All’introduzione seguono otto capitoli, brevi o brevissimi di andare e venire – flussi e riflussi – delle civiltà su altrettante epoche di decisive globalizzazioni nella storia, storia commerciale, storia in prevalenza finanziaria, storia di aggressioni dei popoli deboli e finite in schiavitù – talora bonaria, sempre oppressiva e ineguale – per gli sconfitti. Ogni epoca non sparisce del tutto, ma lascia un sedimento, più o meno palese, del proprio ruolo, della propria storia. Si parla dei Sumeri, al centro culturale ed economico di quello che era stato – sarebbe stato evocato come il triangolo di terra fertile, tra i mari più antichi, all’origine dell’agricoltura umana. Tutto o quasi tutto quello che si conserva (val la pena di conservare) come civiltà umana sarebbe passato al settaccio in quel triangolo d’oro. Si parla della prima rete di scambi nel Mediterraneo, da un etremo all’altro, tra Egitto e Turchia; si parla del crudele Impero Romano e della sua capacità di cambiare di continuo per resistere e resistere, per resistere ancora, dando a tutti (quasi a tutti) nell’impero la cittadinanza romana e chiedendo però a tutti i sottoposti, ormai cives romani di lottare e di morire – e pagare – per Roma. Poi col giro dell’anno mille, il nuovo secolo con i nuovi protagonisti, nuovi talenti arabi emersi in Medioriente e in parte minore altri, pervenuti dall’estremo Nord normanno, con traffici e scorrerie, con nuovi prodotti, con nuovo commercio, nuove filosofie, altre religioni e crociate per imparare; ma quel che più conterà in futuro, sarà una nuova scienza; saranno nuovi numeri.
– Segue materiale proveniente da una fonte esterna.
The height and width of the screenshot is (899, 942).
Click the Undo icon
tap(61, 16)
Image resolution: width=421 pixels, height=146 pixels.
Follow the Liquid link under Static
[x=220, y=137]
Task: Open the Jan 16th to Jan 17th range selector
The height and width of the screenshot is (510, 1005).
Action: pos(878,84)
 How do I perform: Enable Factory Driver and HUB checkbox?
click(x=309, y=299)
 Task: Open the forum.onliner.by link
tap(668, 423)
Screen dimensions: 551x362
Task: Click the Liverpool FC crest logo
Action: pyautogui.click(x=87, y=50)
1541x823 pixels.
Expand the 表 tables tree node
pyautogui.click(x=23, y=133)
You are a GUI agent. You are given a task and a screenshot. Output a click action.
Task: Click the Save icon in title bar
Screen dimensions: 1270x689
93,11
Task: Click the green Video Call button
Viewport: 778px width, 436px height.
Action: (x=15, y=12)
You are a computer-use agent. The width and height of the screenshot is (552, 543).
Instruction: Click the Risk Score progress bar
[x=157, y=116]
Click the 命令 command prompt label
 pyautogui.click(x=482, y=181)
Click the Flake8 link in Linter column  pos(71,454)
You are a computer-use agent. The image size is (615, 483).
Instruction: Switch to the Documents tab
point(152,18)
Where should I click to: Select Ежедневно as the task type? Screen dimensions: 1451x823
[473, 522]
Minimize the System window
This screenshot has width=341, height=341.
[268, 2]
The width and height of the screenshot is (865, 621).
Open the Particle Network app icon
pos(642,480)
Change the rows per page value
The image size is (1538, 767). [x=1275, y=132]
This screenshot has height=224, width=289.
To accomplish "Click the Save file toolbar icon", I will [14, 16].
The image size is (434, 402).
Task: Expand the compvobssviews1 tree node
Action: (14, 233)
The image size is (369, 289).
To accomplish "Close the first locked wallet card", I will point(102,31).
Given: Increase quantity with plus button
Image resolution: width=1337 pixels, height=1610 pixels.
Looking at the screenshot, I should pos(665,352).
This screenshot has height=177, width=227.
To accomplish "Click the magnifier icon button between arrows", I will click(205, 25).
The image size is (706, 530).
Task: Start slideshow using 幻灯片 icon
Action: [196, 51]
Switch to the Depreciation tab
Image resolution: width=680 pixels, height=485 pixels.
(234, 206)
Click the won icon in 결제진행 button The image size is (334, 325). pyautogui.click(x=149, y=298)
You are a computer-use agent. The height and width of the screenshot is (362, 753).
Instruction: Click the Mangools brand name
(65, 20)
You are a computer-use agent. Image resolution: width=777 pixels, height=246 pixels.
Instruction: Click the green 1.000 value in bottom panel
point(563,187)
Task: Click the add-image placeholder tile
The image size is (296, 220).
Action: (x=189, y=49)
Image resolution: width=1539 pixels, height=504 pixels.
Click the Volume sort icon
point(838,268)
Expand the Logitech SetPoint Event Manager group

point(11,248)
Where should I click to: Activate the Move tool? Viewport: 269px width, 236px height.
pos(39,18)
Ma non è finita. In un breve capitolo, sei pagine in tutto, si parla del miracolo italiano – uno dei troppi – Genova di qua, Venezia di là, due città – stato che imparano tutto quel che c’è, nel gran lago Mediterraneo, sanno rifare tutto; e rinascono così la finanza e la banca d’affari, – e cambiale e pagherò – e tornano le merci che vengono da lontano, da paesi fatati. E c’è la bella Porzia, che inventa (per amore) la legge del mare e mette a tacere Shylock, il mercante di Venezia che non ha capito che le leggi, comprese quella dei commerci, sono sempre e solo quelle dei più forti.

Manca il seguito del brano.